Using Ford’s method, modern vehicle assembly lines are a moving and sequential process where a car’s frame—called box or cage—moves down the line, then workers and their cobots shoehorn components—wiring, electronics, dashboard rugs, doors—into the cage. Wrangling oversized components through space-restricted door or windshield openings is complicated and time-consuming, but car companies have it down to a science.

But what if you came at the concept in a completely different way? Standing on Ford’s manufacturing shoulders, Tesla just patented a revolutionary auto manufacturing process called “unboxed manufacturing.” Tesla’s plan is to build the car’s contents on a flat and open, accessible platform called a skateboard, and then close it off at the very end. The skateboard is the car’s floor with the battery pack underneath.

This unboxed method aims to reduce factory footprints and cut production costs in half, while manufacturing at blazing speeds. Two new Tesla patents outline how it intends to turn this manufacturing method from vision to reality.

Tesla begins with 5 parallel module assemblies: skateboard, front module (suspension, steering, dashboard), rear module (suspension, drive unit), and left and right sides (doors, windows, charge port, trim, controls).

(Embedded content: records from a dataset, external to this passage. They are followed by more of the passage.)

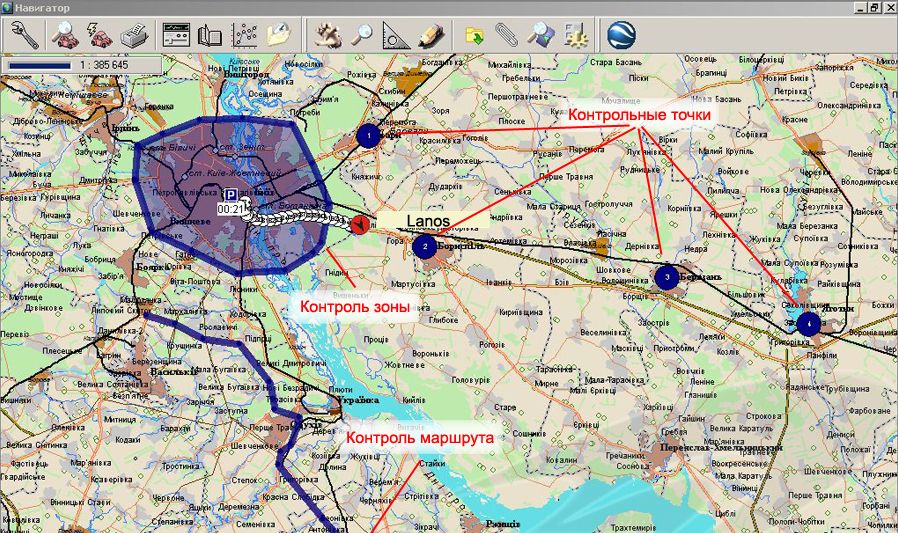Screen dimensions: 898x533
Task: Click the find vehicle magnifier-car icon
Action: tap(64, 36)
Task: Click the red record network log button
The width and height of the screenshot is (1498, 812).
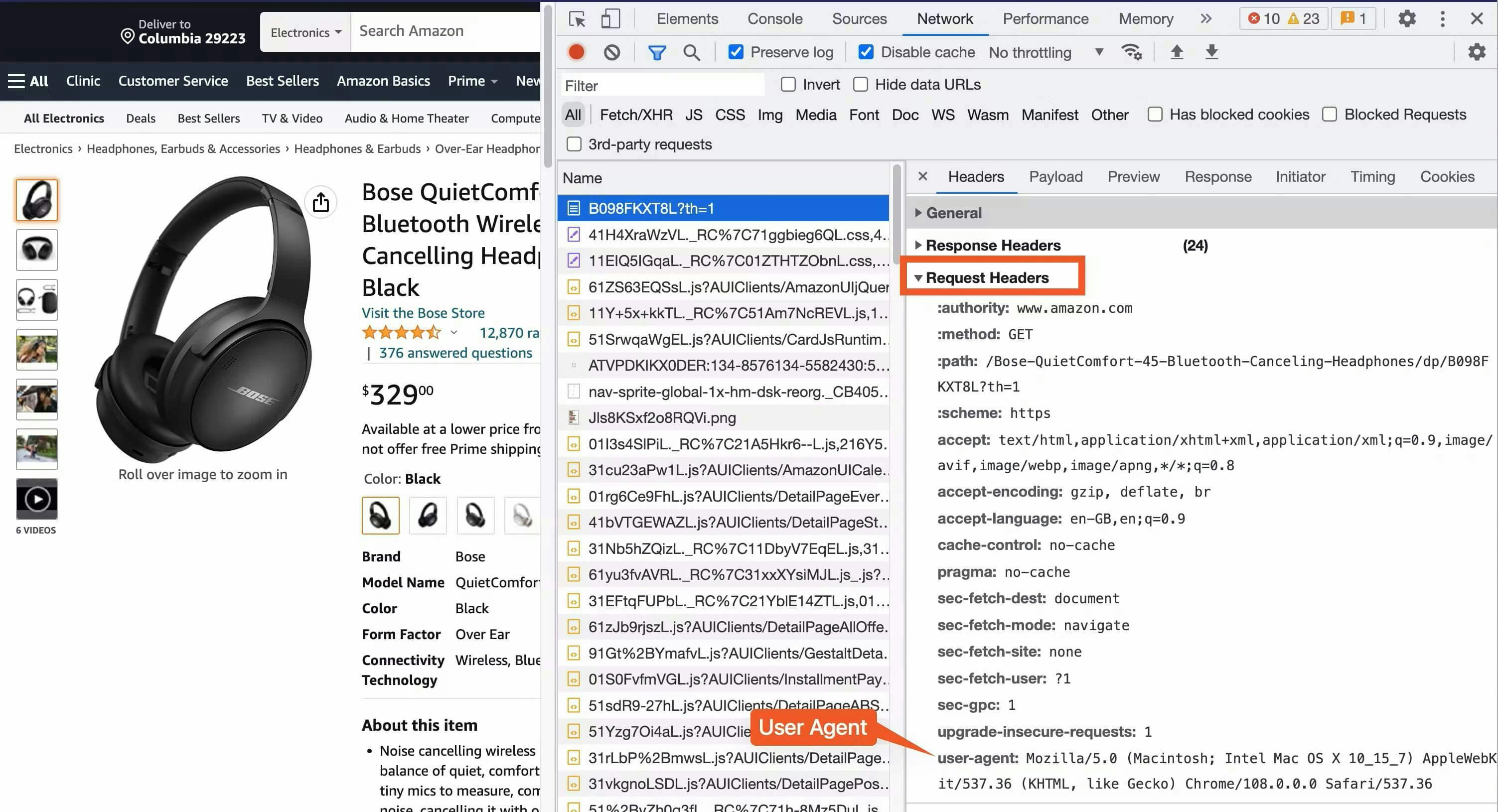Action: tap(576, 52)
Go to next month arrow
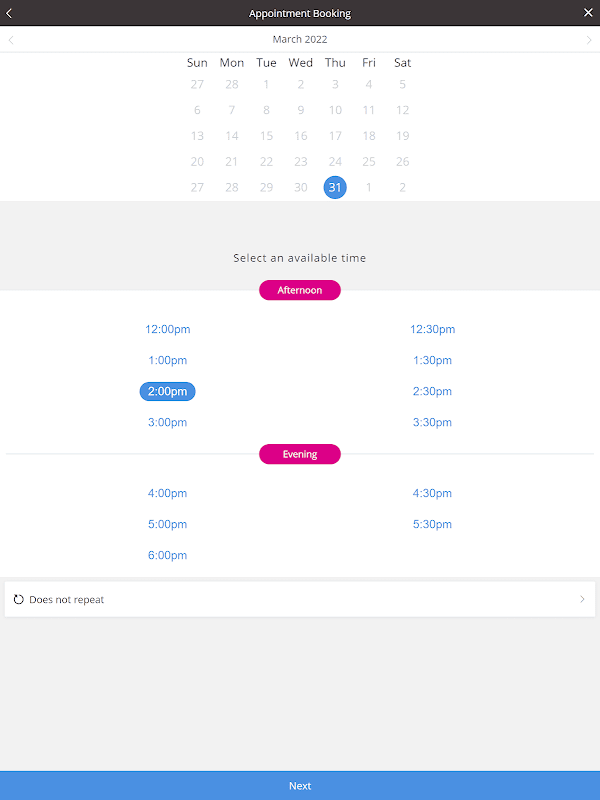Image resolution: width=600 pixels, height=800 pixels. coord(589,40)
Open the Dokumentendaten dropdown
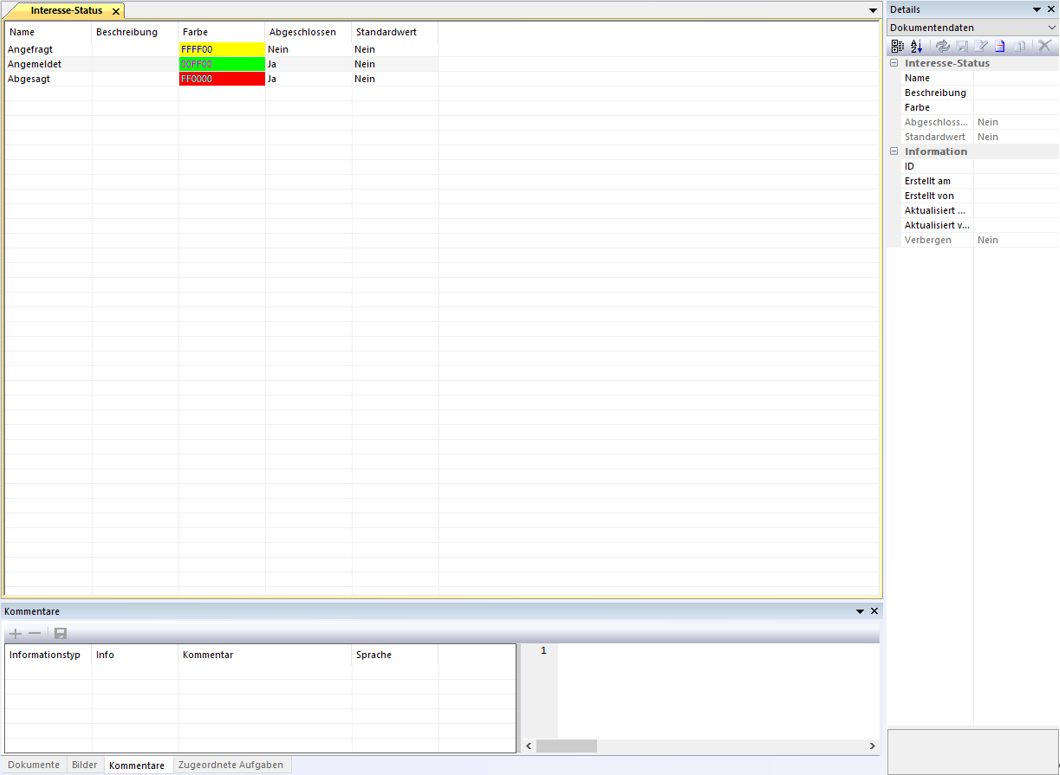1060x775 pixels. [x=1051, y=28]
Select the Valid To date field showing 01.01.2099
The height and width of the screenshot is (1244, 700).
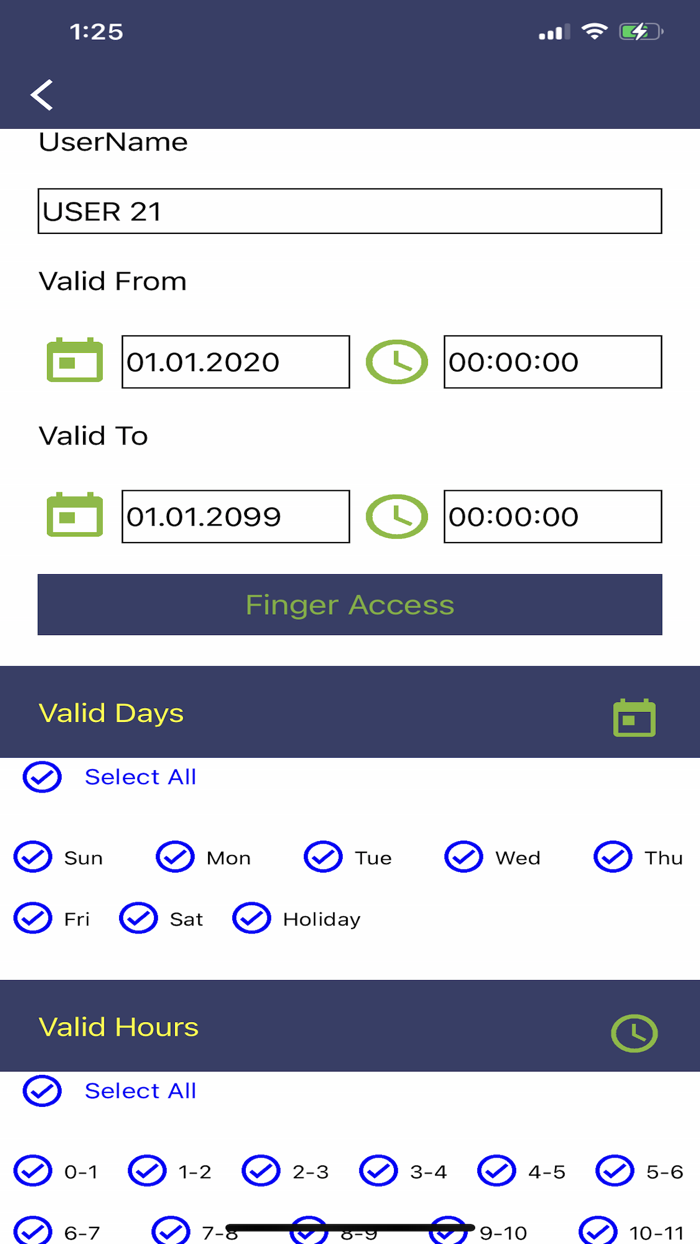coord(235,516)
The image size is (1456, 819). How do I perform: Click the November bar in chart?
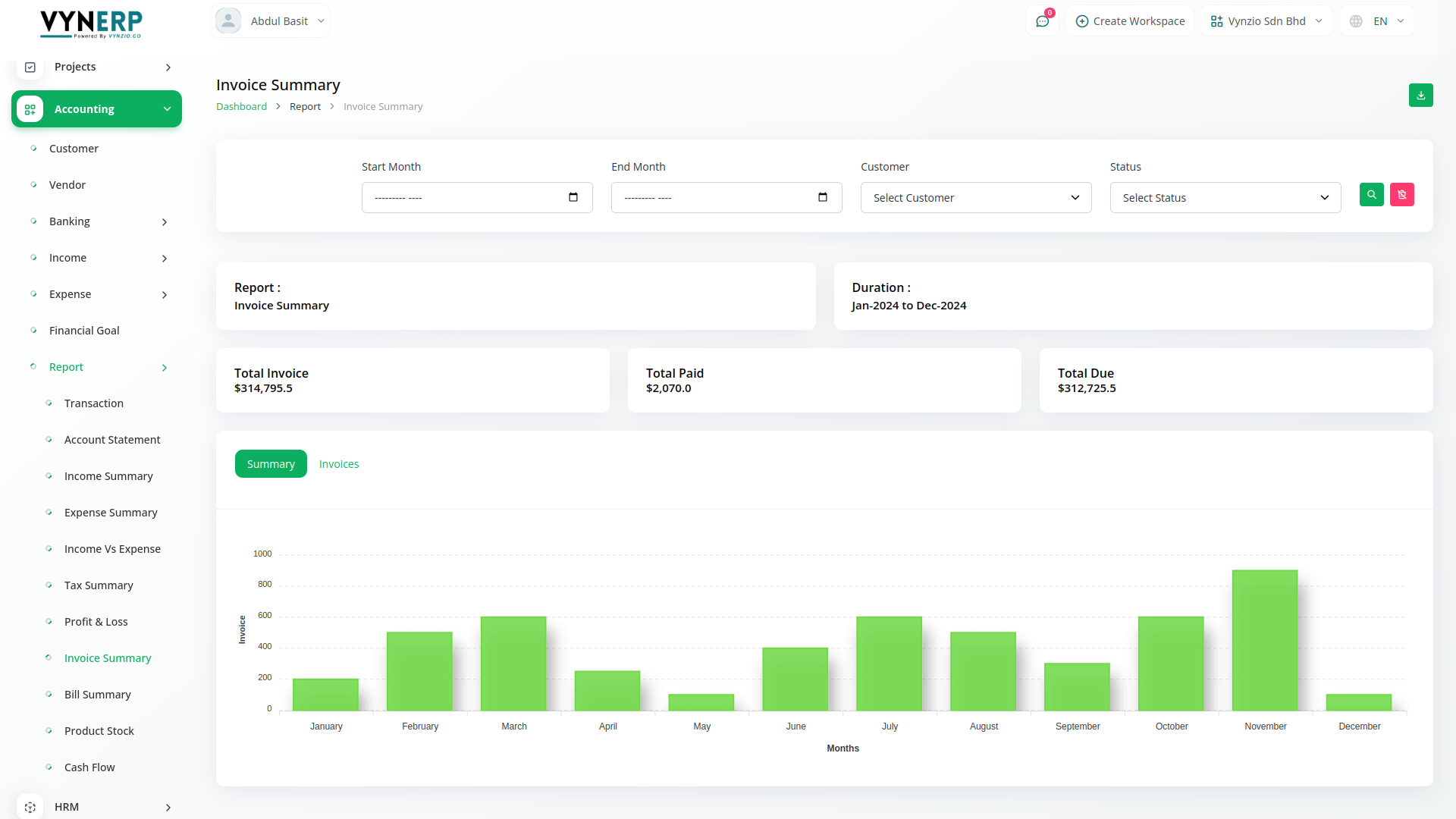point(1264,641)
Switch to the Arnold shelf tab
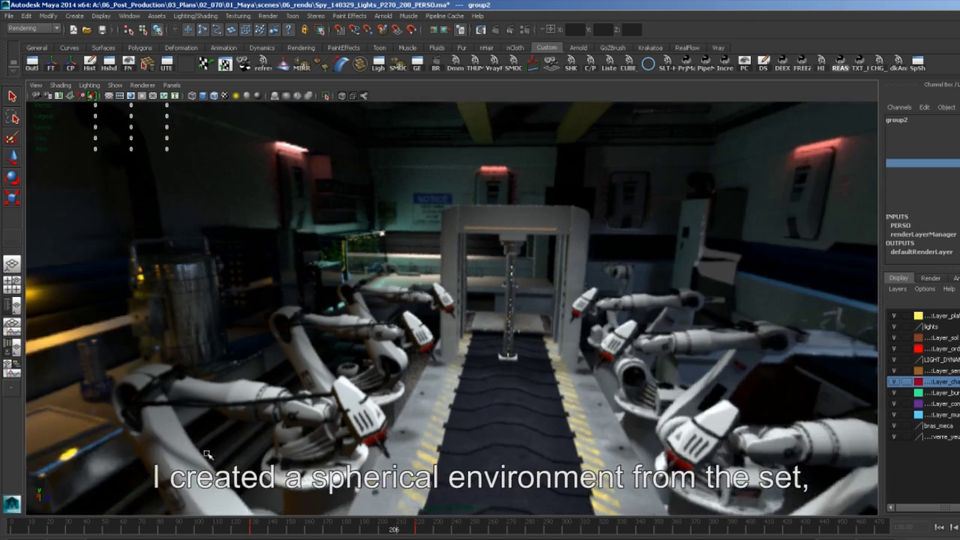This screenshot has width=960, height=540. click(578, 47)
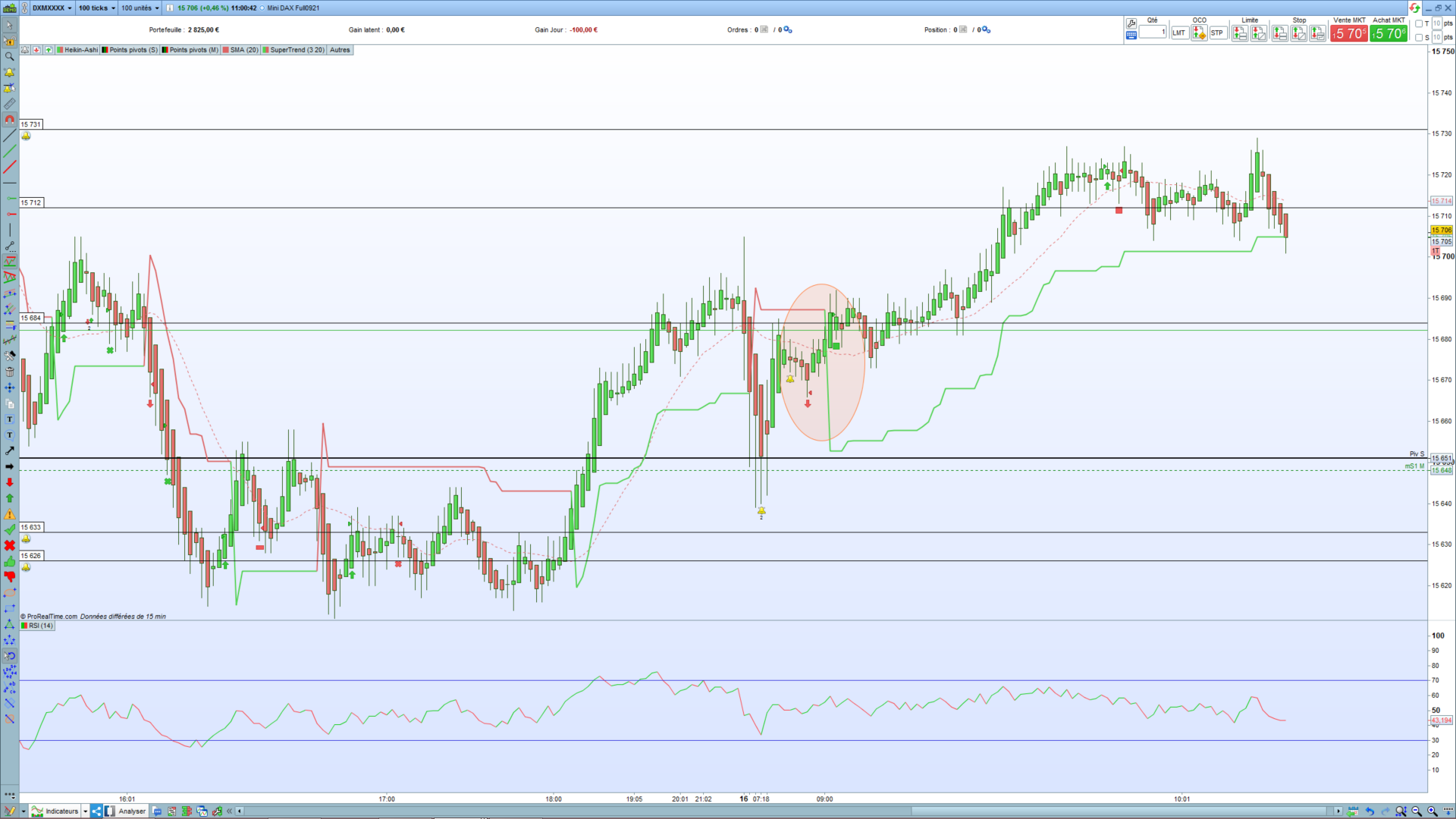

Here’s where the magic happens. Once the floor, front, and rear modules are joined into a single, drivable chassis, the sides of the car are attached. This is the most beneficial change in the assembly line process because it leaves the vehicle completely open from the sides and top during the most complex and previously space-restricted assembly stages. Now more hands and cobots can drive faster internal construction while the skateboard speeds down the line.

This genius idea relies on a new era of inbound logistics performance. Inbound Logistics began thinking about how to flip push supply to pull supply 40 years ago. With unboxed, we’re talking about moving from one assembly line with a dependent supply to feeding 5 assembly lines in smaller factory footprints and running at Elon Musk manufacturing speed. There’s no way that will work without a futuristic upgrade in supply chain controls and supply certainty.

Genius and creativity can flip solid and accepted logistics and manufacturing practices. But both must converge to deliver the unboxed manufacturing idea. When it does, this unboxed method will be copied everywhere, just as Ford’s assembly line process was.

And when that happens, what would Henry Ford think? He’d smile.